The Davis Mountains looking back towards the visitor center at the start of my hike

The preserve opened at 8:30 am on the open day of October 19. I arrived around 9:30, and because I did not have a high-clearance vehicle I could not drive up the Madera Canyon Road to within close walking distance of Mount Livermore. Rather, one of the volunteers in the visitor center suggested that I take a 9.5-mile loop hike from the visitor center to Locke's Gap and back.

The Davis Mountains after the trial went around the first small mountain

This hike began by going north from the visitor center and paralleling Texas state route 118 for a short distance as the trail went around a small mountain. Once on the northern side of this mountain the trail turned away from the road and entered a fairly open, grassy area for some distance. The trail then turned to the southwest to go up a valley. While the trail was gradually ascending this valley, it paralleled and crossed a stream bed several times. Because of some recent rains, there was actually some water at points in this stream.

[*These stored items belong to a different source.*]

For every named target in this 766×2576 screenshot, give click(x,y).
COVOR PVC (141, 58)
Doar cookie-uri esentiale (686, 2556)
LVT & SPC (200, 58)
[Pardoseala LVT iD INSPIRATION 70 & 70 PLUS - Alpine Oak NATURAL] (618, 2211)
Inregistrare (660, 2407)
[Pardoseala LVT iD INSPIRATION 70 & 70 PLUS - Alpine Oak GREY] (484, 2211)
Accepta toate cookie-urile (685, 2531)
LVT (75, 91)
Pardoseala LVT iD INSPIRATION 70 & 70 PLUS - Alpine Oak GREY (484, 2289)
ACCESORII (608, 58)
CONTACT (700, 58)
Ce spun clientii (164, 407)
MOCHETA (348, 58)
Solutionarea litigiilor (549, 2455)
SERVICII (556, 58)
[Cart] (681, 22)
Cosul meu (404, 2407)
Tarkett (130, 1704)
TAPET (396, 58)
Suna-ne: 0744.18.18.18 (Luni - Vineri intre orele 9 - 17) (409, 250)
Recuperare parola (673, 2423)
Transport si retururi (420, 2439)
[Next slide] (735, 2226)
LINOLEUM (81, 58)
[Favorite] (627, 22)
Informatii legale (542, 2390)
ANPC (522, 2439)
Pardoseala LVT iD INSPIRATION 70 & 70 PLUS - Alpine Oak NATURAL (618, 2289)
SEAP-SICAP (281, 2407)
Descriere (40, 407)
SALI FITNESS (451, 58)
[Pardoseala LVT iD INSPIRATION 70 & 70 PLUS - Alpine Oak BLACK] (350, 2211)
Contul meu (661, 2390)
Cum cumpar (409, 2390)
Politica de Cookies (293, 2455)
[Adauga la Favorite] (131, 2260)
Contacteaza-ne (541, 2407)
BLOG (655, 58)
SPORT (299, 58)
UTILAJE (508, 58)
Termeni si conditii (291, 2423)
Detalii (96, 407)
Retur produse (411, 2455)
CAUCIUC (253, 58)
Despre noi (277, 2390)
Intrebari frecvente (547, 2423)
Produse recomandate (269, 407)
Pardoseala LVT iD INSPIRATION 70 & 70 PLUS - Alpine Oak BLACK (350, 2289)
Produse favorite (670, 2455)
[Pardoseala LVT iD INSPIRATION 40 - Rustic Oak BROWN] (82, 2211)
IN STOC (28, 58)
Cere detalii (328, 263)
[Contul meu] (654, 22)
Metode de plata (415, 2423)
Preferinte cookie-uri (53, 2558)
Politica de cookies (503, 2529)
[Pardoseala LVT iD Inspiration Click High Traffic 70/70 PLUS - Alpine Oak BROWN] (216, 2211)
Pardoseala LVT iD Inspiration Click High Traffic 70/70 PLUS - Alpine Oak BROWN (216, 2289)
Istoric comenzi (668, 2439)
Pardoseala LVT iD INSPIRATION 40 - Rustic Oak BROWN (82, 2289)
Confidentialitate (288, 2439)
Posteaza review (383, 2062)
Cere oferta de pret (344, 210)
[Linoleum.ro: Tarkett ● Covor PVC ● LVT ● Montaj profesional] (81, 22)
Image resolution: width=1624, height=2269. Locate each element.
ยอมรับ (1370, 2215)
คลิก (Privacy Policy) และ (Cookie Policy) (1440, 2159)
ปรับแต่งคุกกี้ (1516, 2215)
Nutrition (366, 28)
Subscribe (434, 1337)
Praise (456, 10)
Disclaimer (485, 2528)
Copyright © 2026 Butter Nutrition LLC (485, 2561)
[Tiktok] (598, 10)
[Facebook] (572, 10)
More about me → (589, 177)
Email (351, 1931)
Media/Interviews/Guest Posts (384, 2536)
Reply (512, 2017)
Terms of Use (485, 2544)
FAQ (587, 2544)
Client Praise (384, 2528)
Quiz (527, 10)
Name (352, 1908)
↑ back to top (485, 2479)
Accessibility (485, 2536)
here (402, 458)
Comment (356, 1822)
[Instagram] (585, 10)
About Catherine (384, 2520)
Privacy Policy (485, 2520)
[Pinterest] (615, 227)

The stream in the first valley

A grasshopper

As I hiked up the valley towards Locke's Gap, I saw a flock of about ten turkeys and countless large grasshoppers. Once the trail reached Locke's Gap, there were views of the more impressive mountains in the range to the south, including Mount Livermore in the distance and the closer Whitetail Mountain. After taking a break at the gap, I continued down into valley along Right Hand Creek.

The trail descending into Right Hand Creek

The old dam on Right Hand Creek

Again in this valley there were many grasshoppers, but very little water. In fact the only significant amount of water I saw was behind an old, small dam across the creek. After I exited the valley, the trail connected with one of the preserve's dirt roads, which I followed back to the visitor center through what was a mostly grasses, but also some smaller trees.

The first half my loop was on the other side of this ridge

Along the road during the return trip

Davis Mountains near the visitor center



© Copyright 2017 Matthew Pintar. All rights reserved.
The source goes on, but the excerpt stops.